July 18, 2009

Blessed Are the "Poor"

one of my favorite things to do on a saturday morning is to just take the morning to reminisce of the places i've been and the people i've met. along with that, i like to pray for those i've met, those i will meet, and those who are being persecuted all over the world right now because of pursuing righteousness.

often times i look back and just give thanks for all i have learned through those experiences and from the people i've shared them with.

today, i was looking through some old pictures of my time in el salvador and found this picture of a women who i remember having eyes that smile Christ's love back at you. i was taken back to laboring along side her, her in her sunday best and me in my tank top and old basketball shoes, just being awed by her simplicity and authentic-ness. the fact that she could carry buckets full of sand and rock on the top of her head back and forth in a skirt was quite impressive alone. not only that, but this eloquent and quiet spirit was teaching me what it means to be beautiful.

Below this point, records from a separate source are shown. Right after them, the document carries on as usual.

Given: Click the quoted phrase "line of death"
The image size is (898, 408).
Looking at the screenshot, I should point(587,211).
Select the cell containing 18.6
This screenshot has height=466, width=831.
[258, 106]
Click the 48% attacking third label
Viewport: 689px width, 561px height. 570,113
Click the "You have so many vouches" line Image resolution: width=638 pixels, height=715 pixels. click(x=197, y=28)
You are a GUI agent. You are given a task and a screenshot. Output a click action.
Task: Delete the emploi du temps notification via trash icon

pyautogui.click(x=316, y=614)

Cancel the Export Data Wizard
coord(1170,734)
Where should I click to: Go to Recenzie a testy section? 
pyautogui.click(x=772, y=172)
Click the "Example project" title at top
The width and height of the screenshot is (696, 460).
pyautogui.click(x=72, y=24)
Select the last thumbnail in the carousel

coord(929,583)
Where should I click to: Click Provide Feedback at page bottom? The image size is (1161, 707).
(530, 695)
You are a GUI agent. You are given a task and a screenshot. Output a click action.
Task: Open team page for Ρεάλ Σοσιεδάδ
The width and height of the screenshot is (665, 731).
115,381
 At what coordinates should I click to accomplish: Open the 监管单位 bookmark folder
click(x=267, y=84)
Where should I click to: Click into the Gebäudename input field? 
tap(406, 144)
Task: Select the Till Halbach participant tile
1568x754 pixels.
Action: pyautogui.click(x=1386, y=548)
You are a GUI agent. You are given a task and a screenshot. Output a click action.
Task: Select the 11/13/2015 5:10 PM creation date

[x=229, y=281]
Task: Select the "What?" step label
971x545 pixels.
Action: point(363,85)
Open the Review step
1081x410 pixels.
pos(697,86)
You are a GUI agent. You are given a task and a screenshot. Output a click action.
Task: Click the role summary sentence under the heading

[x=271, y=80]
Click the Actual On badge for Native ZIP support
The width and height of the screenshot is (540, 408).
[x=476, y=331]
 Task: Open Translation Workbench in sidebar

when i found this picture today, i clicked to enlarge it and i just sat and remembered the realness of the place and people like her. surrounded by beauty, i remember being overwhelmed with a feeling of simple purity. this is a place God had laid his hand on many times before- He loves this place too. "blessed are the poor in spirit, for theirs is the kingdom in heaven" popped into my head... "blessed are the meek, for they will inherit the earth. blessed are those who hunger and thirst for righteousness, for they will be filled.... blessed are those who are persecuted because of righteousness, for theirs is the kingdom of heaven."

"blessed" means more than happiness. laughter, pleasure, or earthly prosperity are not promised in this life. to Jesus, "blessed" means the experience of hope and joy, independent of outward circumstances. to find hope and joy, the deepest form of happiness, this woman and others there were following Jesus no matter what the cost. i remember that. through their quiet yet hard-working nature, i saw what it means to be beautiful. with not much variety, no floor in their homes or even having the option of different shoes for basketball and for church, i saw what it means to live simply and to still have joy.

i want to be more beautiful in Christ's eyes. i want to be filled. i want to be persecuted.... if it means i will inherit the kingdom. i want to be real like the character of this woman. maybe the "poor" really are not that poor... maybe they are more rich than we'll ever be here. she is the "poor"; blessed is this woman... this is the person God cares about and who He loves and has such excitement about. i feel blessed to have worked along side her in my small way- even if it is just to know and acknowledge today, while looking at her picture, what simplistic beauty really is.



1 comment:

Emily F. said...

I agree with you, Jenna. True wealth has nothing to do with money or possessions.